At Publicis, we’re guiding clients through this transition with our Connected Identity approach. This combines data, enriched with known customer attributes, with direct access to the fastest-growing media channels. We can predict where growth is going to come from for brands and then optimise to outcomes across all media environments.
Ditching the long-tail
A prime example is the creator economy, not just within social platforms but within the newsletter boom. Platforms like Substack, which is primed to pivot towards advertising options, represent a new frontier for brands. Substack favours a long-form content-driven environment, giving brands a captive reader with the ability to match a creative to the specific audience.

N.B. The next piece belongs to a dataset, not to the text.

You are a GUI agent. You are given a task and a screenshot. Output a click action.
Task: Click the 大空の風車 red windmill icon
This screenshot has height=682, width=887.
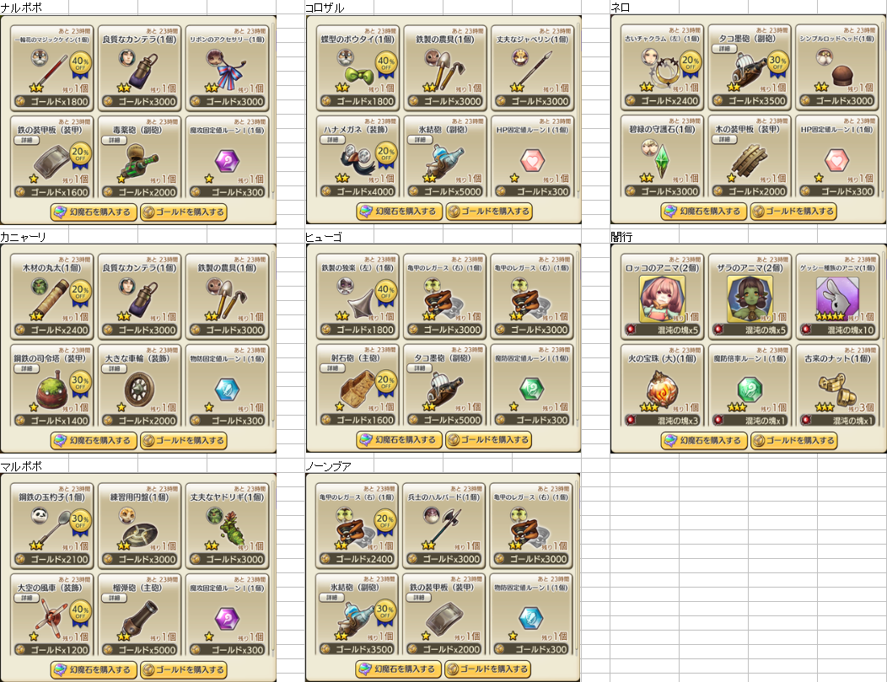coord(52,616)
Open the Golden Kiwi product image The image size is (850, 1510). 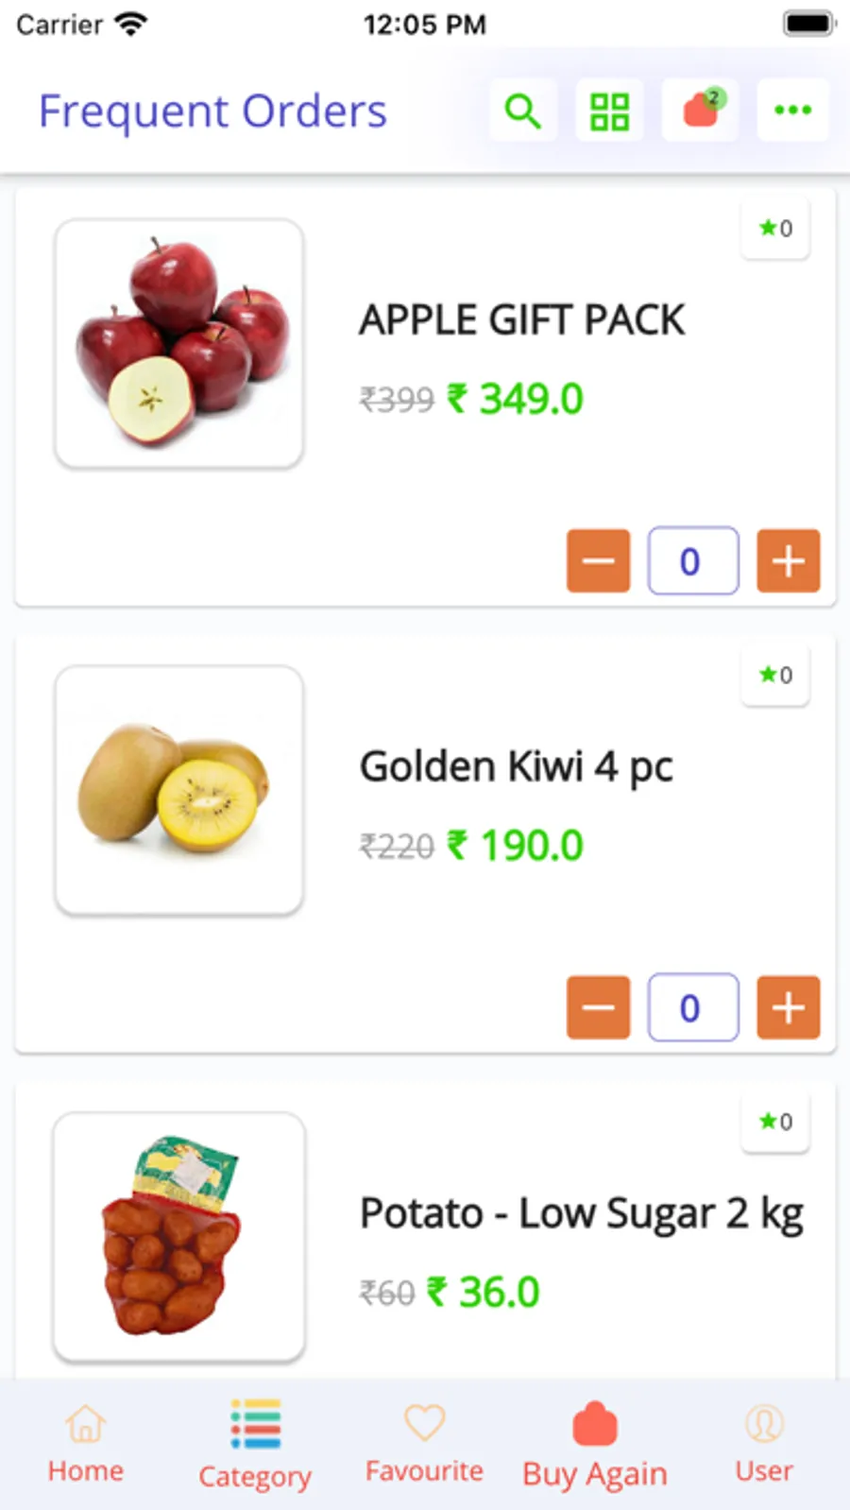point(179,790)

Despite raising $100m+ (£74m+) in recent funding, Substack’s exploration of an ad-supported model reflects a broader trend, namely around established retail media properties. In Q1 2025, Uber’s advertising business reached an annual run rate of $1.5bn (£1.1bn) in revenue, representing 60% growth on 2024. Similar to Substack, ads delivered in Uber’s ecosystem are reaching consumers in moments where they are expected to be receptive to brand messages.
Brands must leverage the combination of contextual signals and rich identity data within these platforms to match the otherwise unrivalled efficiency of big tech’s walled gardens. Whilst also happily avoiding the doom scroll of feed-based content.
Both Google’s AI-mode, which has launched in some markets and Microsoft’s Copilot have begun rolling out ads within their answers. Advertisers will rush re-distribute their search marketing budgets to ensure their messaging is dynamically inserted into all relevant prompts and queries – but they must not forget the alternative approaches for reaching new customers.
Further disruption and diversification will surface new players in the next era of online publishing. Importantly, this will be an opportunity to shirk the long-tail properties that promise efficiency but are often ineffective in shifting true business outcomes. These new players will play a crucial role in stimulating brand discovery ahead of LLM prompts and generate fresh demand for advertisers.